His websites, he also has a facebook
http://dogzlife.ning.com/
http://www.tysonkilmer.com/category/tips/
http://www.youtube.com/user/TysonsDogzLife/videos?view=0


----------



## Kyllobernese (Feb 5, 2008)

The dogs sure do not look very happy, not once did I see a tail wag and they look so apprehensive of what is going to happen next. I sure would not let him around any of my dogs!


----------



## SydTheSpaniel (Feb 12, 2011)

Don't like him. Reminds me a lot of CM... and him dragging a puppy around.. especially in a choker, is so hard to watch. The only difference I see in watching half the video, is he seems to be a bit more open about giving affection. but.. yeah. Wouldn't allow him with my dog.


----------



## Willowy (Dec 10, 2007)

Lolz, he's sexist, too . Is he a native English speaker? The. . .flow/grammar/usage/etc. of his writing is very much like that of someone for whom English is a second language.


----------



## HollowHeaven (Feb 5, 2012)

Just another pig headed d***ce with an ego bigger than their need to feel control.


----------



## Amaryllis (Dec 28, 2011)

I clicked on the link. I will now smash my head into a wall until the pain goes away.

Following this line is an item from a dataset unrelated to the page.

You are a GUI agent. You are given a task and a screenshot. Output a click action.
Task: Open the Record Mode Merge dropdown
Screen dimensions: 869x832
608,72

> Woman push back against the urge to mommy and their dogs urge to capitalize with aggression.


Yes, women, we're just all mommies who mommy. Dogs are all aggression. Men, they get it right.

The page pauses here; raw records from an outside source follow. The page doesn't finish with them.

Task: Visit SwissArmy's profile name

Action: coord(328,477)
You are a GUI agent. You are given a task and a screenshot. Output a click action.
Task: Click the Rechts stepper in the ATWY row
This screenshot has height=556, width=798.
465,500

It just keeps going like that.



> I find that much of my energy is spent in teaching woman how to recognize that our feelings have very little to do with our dogs needs for leadership, and often times what our maternal drive tells us, is actually working in very counter productive ways for our dogs learning need.


I'm spending most of my energy not hunting him down and kicking him in the . . . stomach. Yeah, that's it. Must be my maternal drive kicking in.

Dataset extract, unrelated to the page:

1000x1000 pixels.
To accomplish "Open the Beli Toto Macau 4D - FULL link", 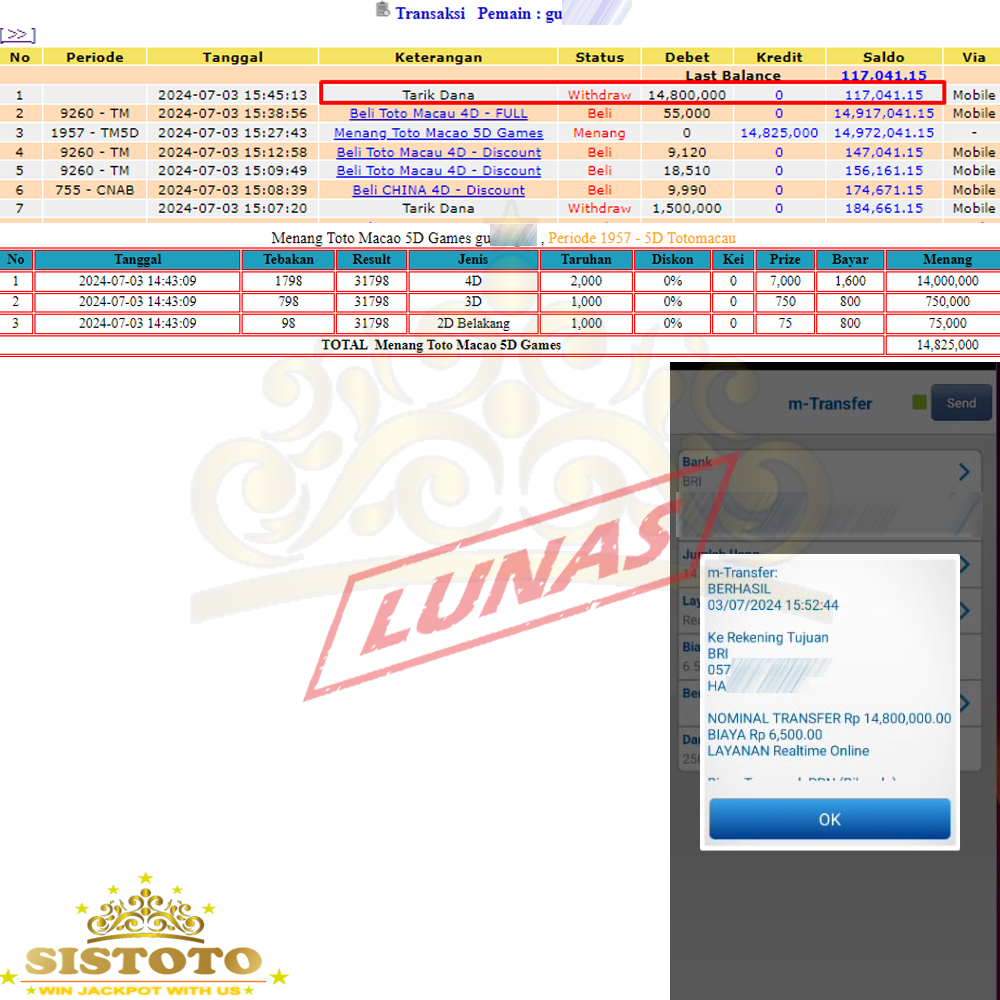I will point(438,114).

> Many of these women have been told by trainers that to say no to a dog is a bad thing, to correct a dog is cruel, and that to crate a dogs is to imprison, so in lieu of any of the discipline required to raise a dog or child, what we in effect wind up raising are entitled bratz who quite often will use the tools at hand to get their ways, and to manipulate…( Their Teeth )


DUMDUMDUM- THEIR TEETH!!!1!!!eleventy!!!



> Like a often say in class folks…The nicest sweetest folks usually show up with the most out of control dogs, this is simple fact !


----------



## Emily1188 (Jun 21, 2011)

Gross. *puke* Another macho moron hanging his ego on beating up on bully breeds and molossers. I always want these dudes to try this with a less good natured dog... there are plenty who would have come after him a lot quicker and with a lot more punch than a pit bull. It's funny that they think this kind of dog is "tough" - they are in their own way, no doubt, but IME are far less likely than many of the herding breeds to tell you to go **** yourself, and far more predisposed to tolerating rough handling.

Please, come handle my womanly herding bitches.  See how much my uterus has crippled their training. 

But fair warning, the big one's got "quite the bite" (not my words) and little one can get nasty real fast...


----------



## Shell (Oct 19, 2009)

Amaryllis said:


> I clicked on the link. I will now smash my head into a wall until the pain goes away.
> Yes, women, we're just all mommies who mommy. Dogs are all aggression. Men, they get it right.
> It just keeps going like that.
> I'm spending most of my energy not hunting him down and kicking him in the . . . stomach. Yeah, that's it. Must be my maternal drive kicking in.


"maternal drive" ha -- Isn't it the female lions that hunt and take down big game? Isn't it the females of most species that are the more dangerous predators?

Ugh. As much as I am not a fan of Cesar's training style, I haven't heard of him being anywhere near as sexist as this dude. I could be wrong though.



> The only difference I see in watching half the video, is he seems to be a bit more open about giving affection. but.. yeah. Wouldn't allow him with my dog.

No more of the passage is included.